Archive for the ‘Anna Karenina’ Category


Behind the Eyes of A Sphinx

February 3, 2007

Greta Garbo by Clarence Bull

Here we speak of a woman named Greta Gustafsson. The Swedish Sphinx, they called her under another name. She came from Stockholm and captured the eyes of the entire world. They, at first, did not know her voice, but soon fell in love with it when she ordered a whiskey.

She was a woman of strength. She persevered through silence and sound, felt love and loss at it’s worst, and shaped the dreams of audiences everywhere. After a life in front of cameras she quickly changed, spending her latter days strolling up and down the streets of 5th Avenue and buying antiques for her spacious New York apartment. Then a life of near seclusion followed. Hidden by her fear of overzealous fans and selfless mobs always hounding her. Setting herself apart from those, who without shame, photographed her from atop great high-rises as if she were an oddity. Her life was puzzling in ways that many cannot understand.
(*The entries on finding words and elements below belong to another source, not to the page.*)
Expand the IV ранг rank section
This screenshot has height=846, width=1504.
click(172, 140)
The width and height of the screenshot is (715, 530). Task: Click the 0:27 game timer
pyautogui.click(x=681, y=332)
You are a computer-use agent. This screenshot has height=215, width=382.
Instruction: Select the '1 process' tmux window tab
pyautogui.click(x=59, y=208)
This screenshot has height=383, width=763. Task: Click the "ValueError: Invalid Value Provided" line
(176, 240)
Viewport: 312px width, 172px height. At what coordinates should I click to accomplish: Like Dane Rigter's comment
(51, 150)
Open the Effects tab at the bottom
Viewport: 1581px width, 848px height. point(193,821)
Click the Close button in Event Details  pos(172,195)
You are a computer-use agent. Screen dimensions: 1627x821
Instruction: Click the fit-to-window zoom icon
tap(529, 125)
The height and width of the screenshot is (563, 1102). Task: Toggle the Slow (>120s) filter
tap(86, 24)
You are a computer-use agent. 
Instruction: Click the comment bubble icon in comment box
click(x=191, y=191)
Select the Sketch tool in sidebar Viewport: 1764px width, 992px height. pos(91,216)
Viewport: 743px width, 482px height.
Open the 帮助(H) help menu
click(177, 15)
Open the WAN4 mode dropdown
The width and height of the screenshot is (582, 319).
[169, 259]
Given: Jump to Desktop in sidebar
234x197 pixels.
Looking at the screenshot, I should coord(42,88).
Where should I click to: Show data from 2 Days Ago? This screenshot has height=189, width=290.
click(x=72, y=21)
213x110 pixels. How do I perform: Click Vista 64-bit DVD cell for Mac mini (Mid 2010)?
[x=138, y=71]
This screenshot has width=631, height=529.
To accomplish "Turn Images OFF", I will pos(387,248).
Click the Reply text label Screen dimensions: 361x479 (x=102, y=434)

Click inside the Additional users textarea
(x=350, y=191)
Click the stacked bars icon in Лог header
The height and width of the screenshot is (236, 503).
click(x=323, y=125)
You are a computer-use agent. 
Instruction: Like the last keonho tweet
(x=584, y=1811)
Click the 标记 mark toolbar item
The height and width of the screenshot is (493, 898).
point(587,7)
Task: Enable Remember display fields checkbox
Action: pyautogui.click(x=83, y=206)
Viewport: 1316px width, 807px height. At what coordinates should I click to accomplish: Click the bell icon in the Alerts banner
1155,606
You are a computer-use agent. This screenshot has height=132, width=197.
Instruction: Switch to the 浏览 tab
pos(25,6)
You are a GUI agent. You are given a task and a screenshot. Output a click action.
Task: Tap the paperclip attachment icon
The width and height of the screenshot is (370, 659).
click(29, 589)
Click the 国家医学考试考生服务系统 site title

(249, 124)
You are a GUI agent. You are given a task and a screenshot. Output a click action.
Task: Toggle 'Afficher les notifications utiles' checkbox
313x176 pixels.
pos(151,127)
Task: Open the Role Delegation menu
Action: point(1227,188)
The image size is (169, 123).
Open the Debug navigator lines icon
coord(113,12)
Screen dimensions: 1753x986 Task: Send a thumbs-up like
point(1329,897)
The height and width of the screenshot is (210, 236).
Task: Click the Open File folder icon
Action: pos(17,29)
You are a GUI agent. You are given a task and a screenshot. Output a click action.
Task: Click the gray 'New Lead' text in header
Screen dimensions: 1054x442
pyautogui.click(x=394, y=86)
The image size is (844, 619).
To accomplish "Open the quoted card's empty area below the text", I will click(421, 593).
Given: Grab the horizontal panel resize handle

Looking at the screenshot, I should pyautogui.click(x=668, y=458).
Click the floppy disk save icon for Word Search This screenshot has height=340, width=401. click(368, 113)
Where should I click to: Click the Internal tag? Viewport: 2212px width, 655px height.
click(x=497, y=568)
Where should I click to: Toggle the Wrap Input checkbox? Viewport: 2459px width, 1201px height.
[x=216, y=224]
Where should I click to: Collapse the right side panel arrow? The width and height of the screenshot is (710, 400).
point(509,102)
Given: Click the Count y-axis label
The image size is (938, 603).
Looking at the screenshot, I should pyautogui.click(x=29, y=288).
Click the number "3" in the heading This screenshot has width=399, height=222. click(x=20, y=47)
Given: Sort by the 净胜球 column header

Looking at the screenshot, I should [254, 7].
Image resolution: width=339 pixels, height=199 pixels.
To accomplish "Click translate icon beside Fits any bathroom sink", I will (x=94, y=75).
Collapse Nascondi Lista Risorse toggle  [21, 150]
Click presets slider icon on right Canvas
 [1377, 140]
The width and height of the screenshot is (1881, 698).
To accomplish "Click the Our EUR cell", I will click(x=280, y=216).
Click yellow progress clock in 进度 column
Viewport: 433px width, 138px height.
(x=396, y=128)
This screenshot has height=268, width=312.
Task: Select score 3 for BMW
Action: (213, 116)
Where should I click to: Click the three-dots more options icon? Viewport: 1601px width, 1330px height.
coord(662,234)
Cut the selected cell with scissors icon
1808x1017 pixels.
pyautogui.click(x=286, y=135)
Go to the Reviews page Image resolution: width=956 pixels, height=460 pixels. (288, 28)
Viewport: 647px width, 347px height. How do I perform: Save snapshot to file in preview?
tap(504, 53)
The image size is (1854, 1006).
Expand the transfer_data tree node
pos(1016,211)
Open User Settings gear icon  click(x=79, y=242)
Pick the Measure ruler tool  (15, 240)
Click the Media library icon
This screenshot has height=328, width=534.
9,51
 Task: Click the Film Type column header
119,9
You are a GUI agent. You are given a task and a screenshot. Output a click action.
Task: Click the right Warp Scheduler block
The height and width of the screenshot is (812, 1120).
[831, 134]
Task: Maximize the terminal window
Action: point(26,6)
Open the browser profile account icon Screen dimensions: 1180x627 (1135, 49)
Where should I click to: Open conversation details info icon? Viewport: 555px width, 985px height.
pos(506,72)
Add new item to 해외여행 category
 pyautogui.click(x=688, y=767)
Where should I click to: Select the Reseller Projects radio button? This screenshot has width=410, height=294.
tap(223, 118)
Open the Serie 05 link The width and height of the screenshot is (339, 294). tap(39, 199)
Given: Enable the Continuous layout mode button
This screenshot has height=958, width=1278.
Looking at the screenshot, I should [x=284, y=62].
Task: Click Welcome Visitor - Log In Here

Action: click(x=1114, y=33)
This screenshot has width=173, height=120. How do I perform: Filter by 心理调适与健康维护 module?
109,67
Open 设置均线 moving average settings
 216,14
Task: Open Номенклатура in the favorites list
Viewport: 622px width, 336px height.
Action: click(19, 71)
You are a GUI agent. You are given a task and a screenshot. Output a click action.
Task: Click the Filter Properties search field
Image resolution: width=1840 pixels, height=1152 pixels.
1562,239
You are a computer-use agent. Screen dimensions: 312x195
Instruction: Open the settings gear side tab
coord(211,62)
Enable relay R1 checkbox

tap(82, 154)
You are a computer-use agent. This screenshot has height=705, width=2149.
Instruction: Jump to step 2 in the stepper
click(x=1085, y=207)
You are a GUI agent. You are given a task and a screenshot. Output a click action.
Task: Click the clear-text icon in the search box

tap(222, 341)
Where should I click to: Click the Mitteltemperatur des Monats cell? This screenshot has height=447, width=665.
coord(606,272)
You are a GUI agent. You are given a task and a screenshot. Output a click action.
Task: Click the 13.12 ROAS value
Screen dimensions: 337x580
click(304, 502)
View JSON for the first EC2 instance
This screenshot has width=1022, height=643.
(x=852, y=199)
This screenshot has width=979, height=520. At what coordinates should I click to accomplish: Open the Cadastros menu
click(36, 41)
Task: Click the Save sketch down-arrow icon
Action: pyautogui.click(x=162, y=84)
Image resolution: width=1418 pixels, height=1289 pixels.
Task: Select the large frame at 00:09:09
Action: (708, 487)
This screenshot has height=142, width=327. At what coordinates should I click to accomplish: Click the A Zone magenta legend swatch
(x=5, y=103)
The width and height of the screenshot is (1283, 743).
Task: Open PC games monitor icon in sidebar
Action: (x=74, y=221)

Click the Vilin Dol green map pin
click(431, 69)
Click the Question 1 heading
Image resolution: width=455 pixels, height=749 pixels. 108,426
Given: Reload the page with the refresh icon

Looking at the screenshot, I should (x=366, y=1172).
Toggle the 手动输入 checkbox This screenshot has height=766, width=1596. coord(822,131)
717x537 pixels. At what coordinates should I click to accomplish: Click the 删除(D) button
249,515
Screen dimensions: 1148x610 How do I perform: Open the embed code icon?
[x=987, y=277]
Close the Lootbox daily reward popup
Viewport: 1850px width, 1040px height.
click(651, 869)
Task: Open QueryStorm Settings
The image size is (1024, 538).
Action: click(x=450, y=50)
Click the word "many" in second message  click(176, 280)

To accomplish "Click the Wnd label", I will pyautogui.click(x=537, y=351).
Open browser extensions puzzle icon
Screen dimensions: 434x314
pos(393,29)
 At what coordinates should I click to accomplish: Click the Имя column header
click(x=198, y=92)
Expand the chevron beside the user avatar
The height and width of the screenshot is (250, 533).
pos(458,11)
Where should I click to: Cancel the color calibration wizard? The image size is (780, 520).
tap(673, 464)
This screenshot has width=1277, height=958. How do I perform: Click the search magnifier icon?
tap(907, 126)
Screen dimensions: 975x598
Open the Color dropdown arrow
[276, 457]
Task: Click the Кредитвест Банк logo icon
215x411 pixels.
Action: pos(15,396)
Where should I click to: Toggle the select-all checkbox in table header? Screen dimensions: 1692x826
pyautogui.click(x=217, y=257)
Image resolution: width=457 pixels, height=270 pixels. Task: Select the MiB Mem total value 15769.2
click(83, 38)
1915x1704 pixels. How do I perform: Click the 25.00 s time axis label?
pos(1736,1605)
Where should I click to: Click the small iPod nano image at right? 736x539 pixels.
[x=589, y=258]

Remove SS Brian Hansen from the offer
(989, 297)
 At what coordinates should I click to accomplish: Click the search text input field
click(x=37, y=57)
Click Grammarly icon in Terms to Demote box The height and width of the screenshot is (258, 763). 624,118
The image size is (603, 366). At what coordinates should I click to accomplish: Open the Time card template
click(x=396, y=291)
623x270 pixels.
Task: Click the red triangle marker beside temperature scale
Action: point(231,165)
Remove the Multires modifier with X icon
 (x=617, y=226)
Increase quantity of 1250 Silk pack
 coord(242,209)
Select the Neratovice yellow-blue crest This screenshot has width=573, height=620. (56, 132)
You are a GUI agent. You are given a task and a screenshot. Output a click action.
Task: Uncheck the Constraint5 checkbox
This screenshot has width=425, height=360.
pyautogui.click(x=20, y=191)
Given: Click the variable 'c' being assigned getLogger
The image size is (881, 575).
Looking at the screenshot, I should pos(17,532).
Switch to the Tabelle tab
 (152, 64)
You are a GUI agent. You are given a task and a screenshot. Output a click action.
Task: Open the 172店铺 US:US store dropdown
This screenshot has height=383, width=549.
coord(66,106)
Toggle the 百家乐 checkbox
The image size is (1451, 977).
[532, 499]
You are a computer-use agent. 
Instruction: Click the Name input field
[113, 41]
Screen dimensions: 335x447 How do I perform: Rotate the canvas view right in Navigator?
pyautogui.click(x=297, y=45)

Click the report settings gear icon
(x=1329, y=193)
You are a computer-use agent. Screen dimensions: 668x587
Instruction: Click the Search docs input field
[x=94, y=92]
Those who knew her called her a woman of great humor. But, behind that humor you saw something of pain in her eyes. On the film rolls you saw a woman, often crying for help. “What is this pain?” you asked yourself. It had to be true, if it resonated so on the screen. You wanted to push through the walls of the screen and protect her from the world that was troubling her.

You wanted to hold Anna Christie in your arms, in spite of the profession she held, of which her new-found beau and absentee father disapproved. You wanted to tell Grusinskaya, the Russian ballerina, that Baron Geigern was dead. You wanted to save her the pain of wondering why he would never make it to the train. You wanted to give Christina, queen of Sweden, a bit of comfort after the loss of Antonio, for whom she gave her crown away. You then feel guilt. If only you could have grabbed Anna Karenina before she took her own life, you could have told her that Vronsky still had feelings for her. And you’d tell Marguerite Gautier that Armand, wherever he was, still loved her.

You wanted to bring yourself to tears. You felt all these things. It made you realize that someone who could bring about such a selection of feelings, could possibly have been the greatest actress in all of the world. And that’s what she was. She was Garbo.